──────── Stored records ────────

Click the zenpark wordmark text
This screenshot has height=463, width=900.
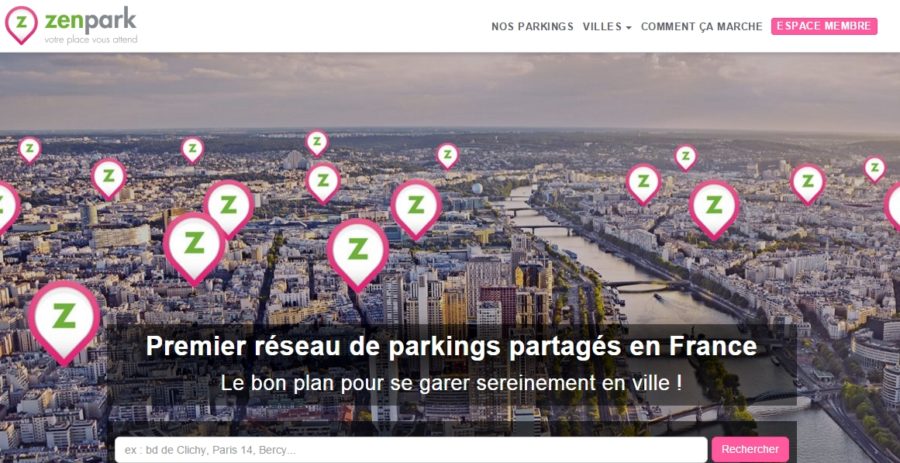tap(90, 21)
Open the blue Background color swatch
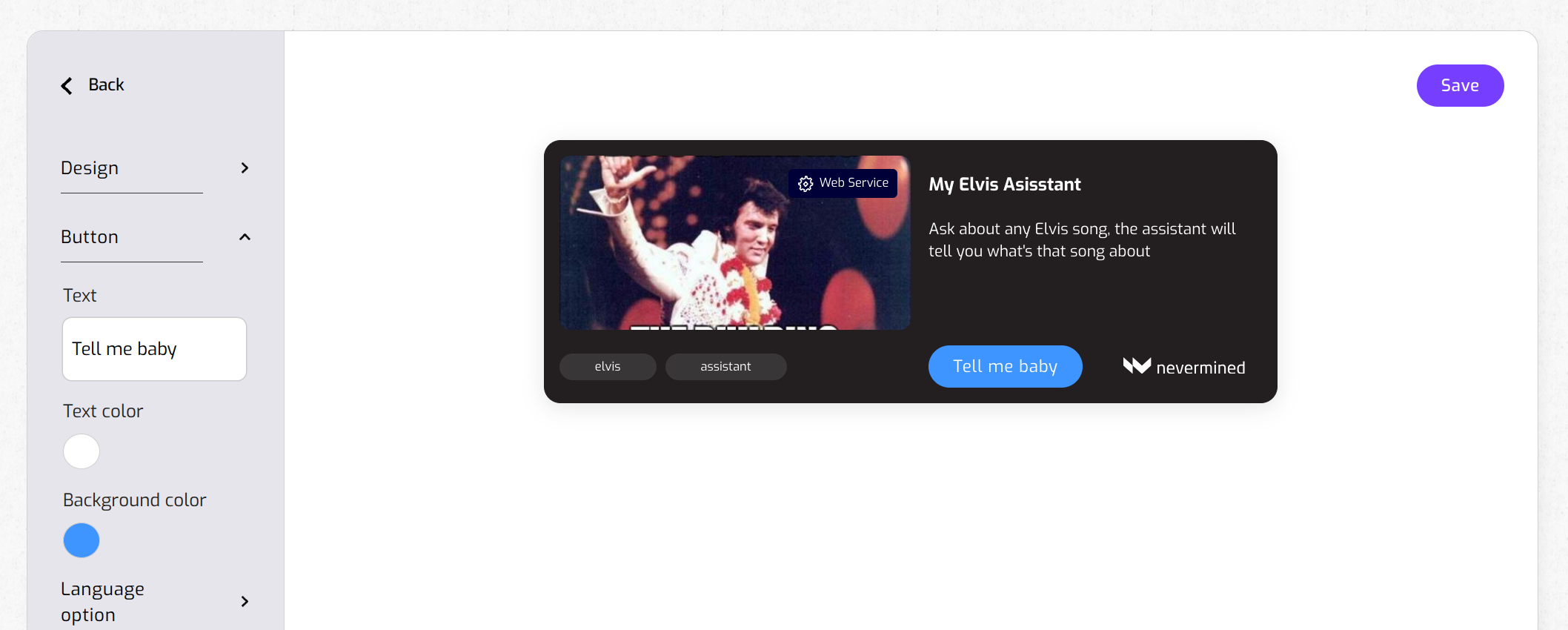This screenshot has width=1568, height=630. pyautogui.click(x=82, y=540)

────────

### [Exercise details]
Render every line of the records above as a JSON list of strings, one string per line, skipping blank lines. Omit the pictures from the output.

### [Correct response]
[
  "Click the zenpark wordmark text",
  "This screenshot has height=463, width=900.",
  "tap(90, 21)",
  "Open the blue Background color swatch",
  "This screenshot has width=1568, height=630. pyautogui.click(x=82, y=540)"
]